Durumu: Medine No : 27691 Üyelik T.:
26 Nisan 2013 Arkadaşları:14 Cinsiyet:ANNE Memleket:ARZ Yaş:42 Mesaj:
2.423 Konular:
105 Beğenildi:98 Beğendi:4 Takdirleri:60 Takdir Et:
Konu Bu
Üyemize Aittir! | Insanın sevgiye olan ihtiyacı Insanın sevgiye olan ihtiyacı Sevgi ve sevgi üzerine söylenen sözler her zaman insanın ilgisini çekmiş ve en çok hoşlandığı sözler olagelmiştir.
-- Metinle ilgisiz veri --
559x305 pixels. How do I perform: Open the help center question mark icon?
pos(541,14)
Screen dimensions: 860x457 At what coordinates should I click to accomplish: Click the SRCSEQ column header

Sevgi;İnsanı bir şeye veya bir kimseye karşı yakın ilgi ve bağlılık göstermeye yönelten duygu diye tarif edilir. İnsanı en güzel surette halkeden yüce Allah bu seçkin varlığa sevgi gibi güzel bir duyguyu da yaratılışla birlikte lutfetmiştir.
Yani Sevgi insan fıtratında var olan bir duygudur.
Bu nedenle her insanın sevmeye ve sevilmeye ihtiyacı vardır.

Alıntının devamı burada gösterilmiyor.